Группу подростков выгоняют из СХШ. Они работают и учатся самостоятельно.
Примерно в эти годы Шемякин изобретает злополучный «метафизический синтетизм» (стоивший ему двух психбольниц и принесший мировую славу).
Термин, конечно, мудреный. Скажем так:
Основы жизни и основы культуры — совпадают. Художник движется к основам, не выявляя, а преодолевая свою неповторимую индивидуальность. (Шемякину хорошо. Сначала выявил, да еще как, а затем уж и преодолеть не жалко.) Личное (Я) — временно и тщетно. Вечно — общее (жизнь, природа, культура). И разумеется — Бог как выражение самого общего начала...
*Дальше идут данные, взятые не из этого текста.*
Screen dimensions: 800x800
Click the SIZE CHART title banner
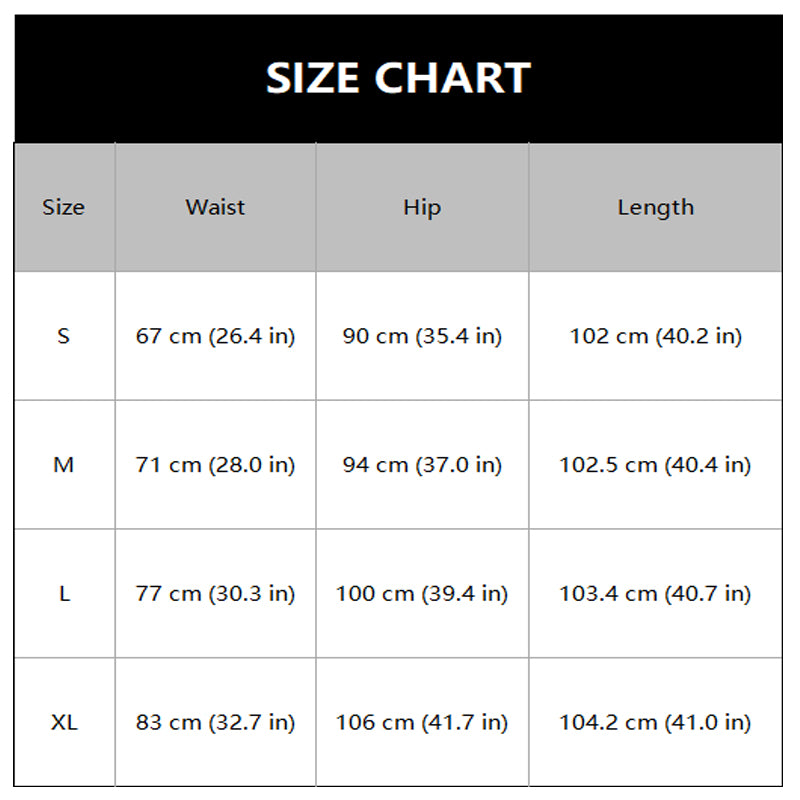(x=398, y=78)
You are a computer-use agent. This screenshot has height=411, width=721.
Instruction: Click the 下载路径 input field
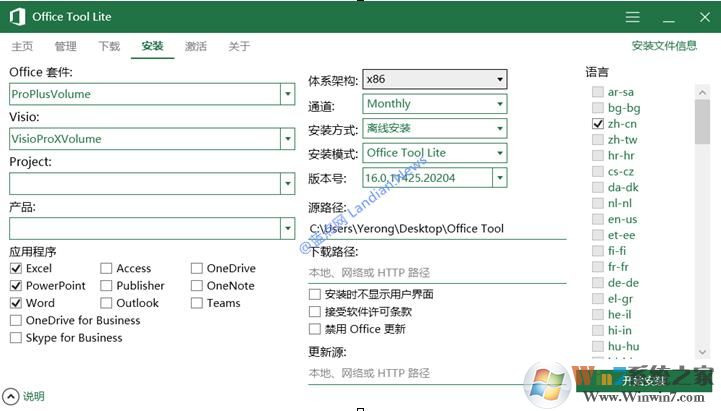tap(437, 272)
С облегчением вздохнем и продолжим.
Шемякин работает грузчиком. Оформляет книги. Якшается с подозрительными иностранцами (а какой иностранец не подозрителен?!). Дерзит КГБ.
Короче, привычный советский детектив, без выстрелов, но с жертвами. Затем эмиграция, слава, назойливые корреспонденты...
В Ленинграде я Шемякина знал мало. А теперь знаю еще меньше. Хотя вспоминается и наше знакомство, и какие-то разговоры...
Сейчас мне хочется думать, что было какое-то особое впечатление. Было ли? Шемякин тогда не очень выделялся. В Ленинграде тысячи претенциозных молодых художников. И кудри неаполитанские у многих, и брюки с заплатами из отцовских портфелей.
Вспоминается Шемякин дерзким и самоуверенным.
— Скоро уеду, — говорит он.
— Вы же не еврей (тогда это было сложно).
— У меня друзья на Западе.
— Влиятельные?
— Помпон обещал содействие.
— Кто это — Помпон?
— Помпиду.
Действительно, тогдашний президент Франции, эстет и сноб, любил художества Шемякина.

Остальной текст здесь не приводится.